Thalmic’s Stephen Lake challenges federal government to better define Canada’s innovation agenda

Minister Navdeep Bains

Just a few months ago, Prime Minister Justin Trudeau scrapped the title of industry minister and appointed MP Navdeep Bains to the new position of minister of innovation, science and economic development. Political commentators said that this signalled the new federal government’s commitment to prioritizing science and innovation as economy-builders for Canada.

With investments like the clean water tech fund and $40 million to MaRS cell regeneration research, it’s clear the government is making some attempt at trying to boost early-stage companies. But Canada, which currently sits at a ‘C’ grade for innovation according to the Conference Board of Canada, still has a lot of work to do to address its deteriorating business innovation climate. According to the Science, Technology and Innovation council of Canada, a lack of investment in business R&D and an imbalance between direct and indirect government support in business R&D were major contributors to the country’s low grade.

This week at the Toronto Region Board of Trade’s downtown office, Minister Bains stood before the businesses being affected by these issues, and invited other major players in the startup ecosystem to address both the shortcomings and requirements needed to boost Canada’s startup climate at the government level.
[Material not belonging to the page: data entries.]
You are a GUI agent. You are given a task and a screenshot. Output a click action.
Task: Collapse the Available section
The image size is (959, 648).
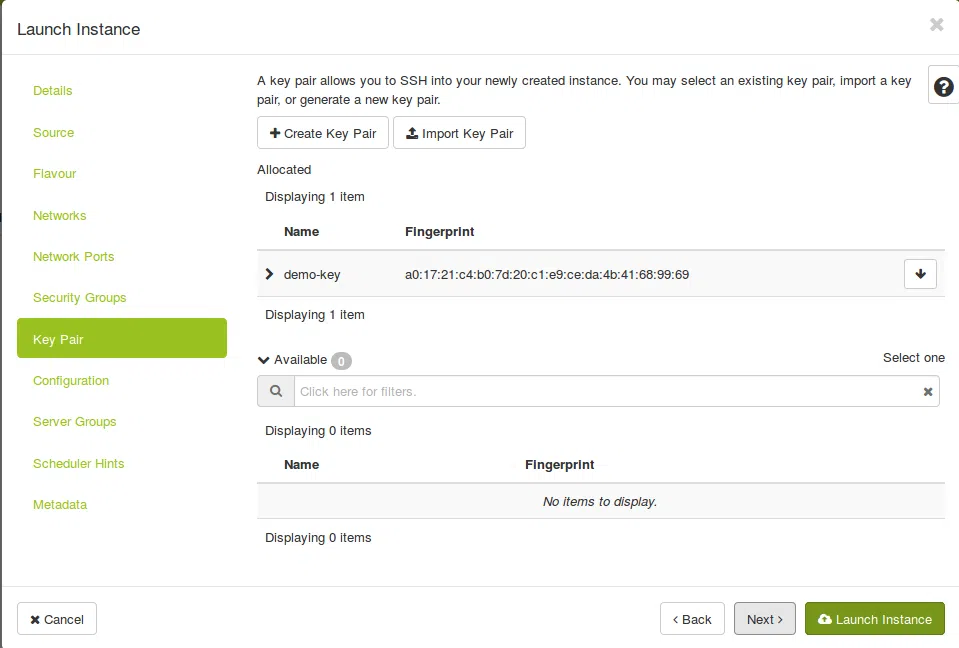click(264, 360)
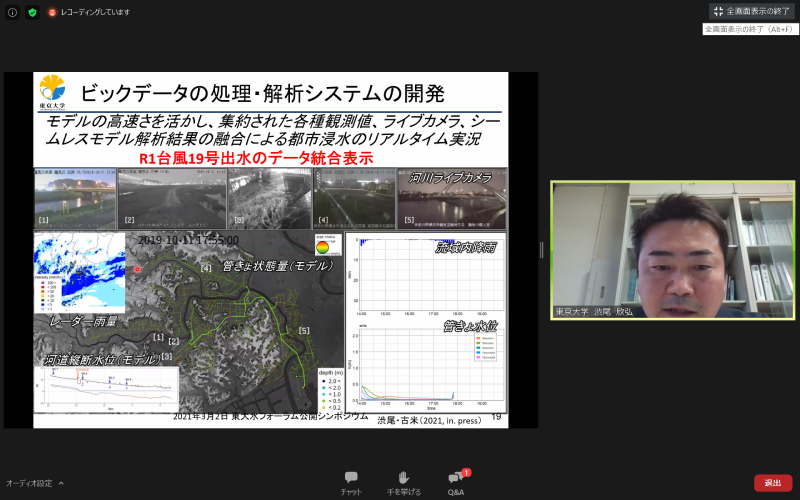Expand the audio settings chevron
Viewport: 800px width, 500px height.
61,483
He was joined by Sheldon Levy, Deputy Minister of Training, Colleges and Universities; Dr Ilse Treurnicht, CEO at MaRS, and Stephen Lake, co-founder and CEO of Thalmic Labs.

“All of us have to be startup-friendly, this isn’t only government. This is also for corporations. You have to look at entrepreneurs and realize they’re not going to have the insurance or track record of 300 pages,” said Levy. “There’s going to be a level where the IP barrier is real. It’s probably between a company of 100 to 200 where you’re going to be stopped in your tracks and someone is going to challenge your IP. We need to be more in tune with the necessity of having IP as a literal commercial product with which we go to battle.”
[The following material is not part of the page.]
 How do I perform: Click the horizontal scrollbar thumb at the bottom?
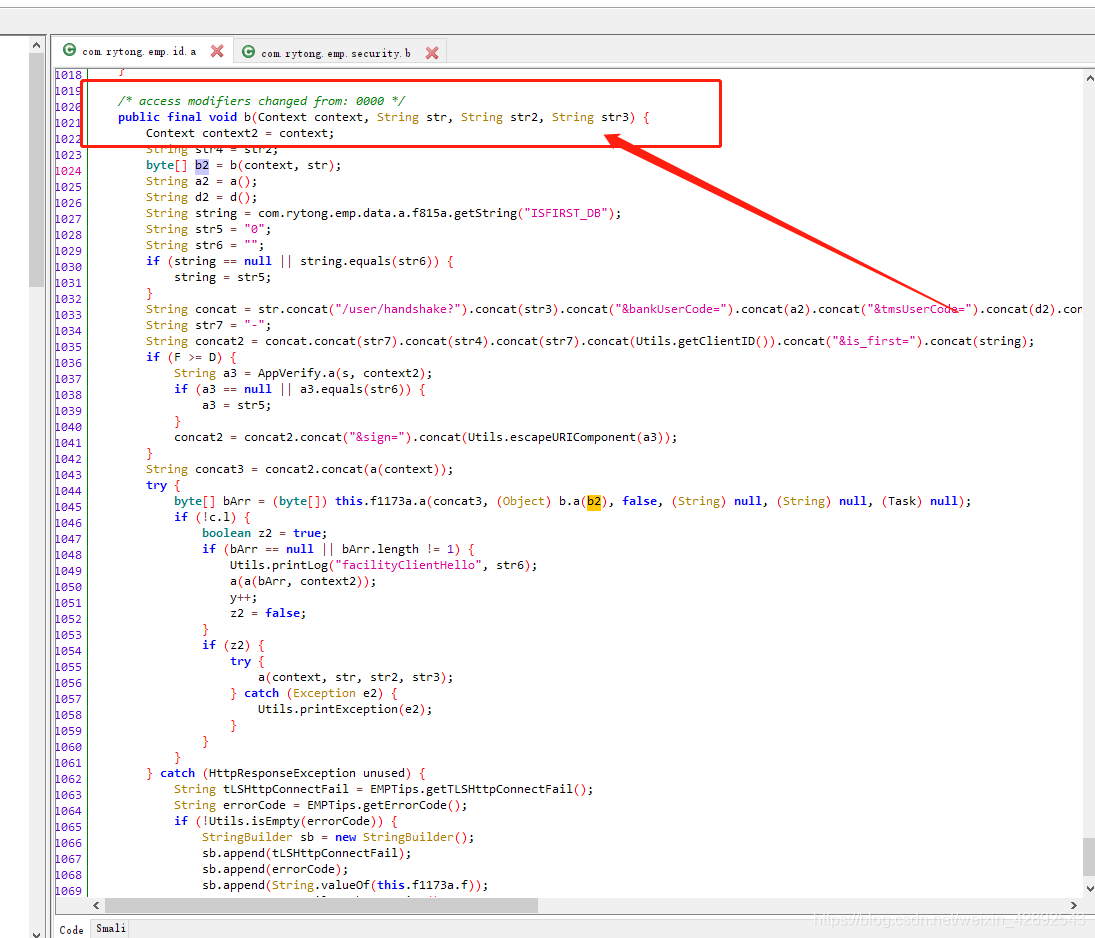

Treurnicht agreed with Levy, adding that Canada lags behind other countries in economic performance because other countries always dedicate more to innovation. “We need to take a cold hard look at innovation pressures globally and advise on an action plan focused on Canada’s strengths, and ensure that companies can grow and scale through that landscape,” she said.

As a startup founder living in the Waterloo region since 2007, Lake had particularly telling insight into the issue of fostering Canadian startup culture. He named the University of Waterloo’s Velocity program, where he started Thalmic Labs and learned the basics of starting a business, as a highly effective program that encourages entrepreneurship. But when it came time to turn to provincial programs more suitable for growth stage companies, Thalmic Labs didn’t even qualify even as the same sort of startup the programs tried to target; many programs called for thresholds like four years of profitability or being a certain size.

“The government perspective is to be very risk-averse, but from the startup perspective, you have to place bets,” said Lake. “It’s hard being a startup company and not having years of history to take advantage and grow.”

“We have to confront the reality that industries where large portions of our population are employed today likely won’t exist in the next ten years.”
– Stephen Lake, Thalmic Labs CEO

To encourage growth, Lake suggested that the government should focus on more startup-dense regions rather than trying to spread resources ‘fairly’ across all regions of Canada. “It’s very hard for the government to pick winners. We like to spread resources thin and make voters happy. But it doesn’t work like that when building an innovative economy — when you think of innovation in the U.S., you don’t think of Nebraska, you think of the Valley,” he said. “We have an innovation centre in Timmins, but we need to place bets and see where we can win at, and the Toronto-Waterloo corridor will probably make these wins.”

He also said that Canada needed to decide what kind of industry that it wants to lead, as many of the industries that make Canada profitable today likely won’t exist in the near future.

“We have to confront the reality that industries where large portions of our population are employed today likely won’t exist in the next ten years. How does this government make the transition? We have to shift resources from where they are, which is risky because that’s where we’re generating revenue, but it’s not sustainable for the future.”

To bridge the gap between program implementation and actual outcomes, Lake said that the government needs to think about what it wants Canada to be. “Set extremely ambitious goals for what we want to achieve five years from now. Do we want self-driving cars? Do we want a health care innovation that’s going to make our healthcare system 30 percent more efficient? We can make audacious goals and set these and work backwards specifically fund these companies,” he said. “If we say as a country that we want to be a leader in this area, companies will form and people will find a way to solve it.”

After hearing the criticisms, Minister Bains reaffirmed the Government’s dedication to fostering clean tech and health tech startups, and acknowledged that the government was still going through a learning process for how to best help startups, and implored the business community to believe in the young, inexperienced startup founders moving away from the status quo.

He also said that the issue of taxing stock options, which has raised outcry in the startup community, will be addressed in the Liberal budget announcement on March 22. “We’ve been engaged with the companies and we’ve addressed their concerns, and we understand that this is a legitimate form of incentive for companies,” he said.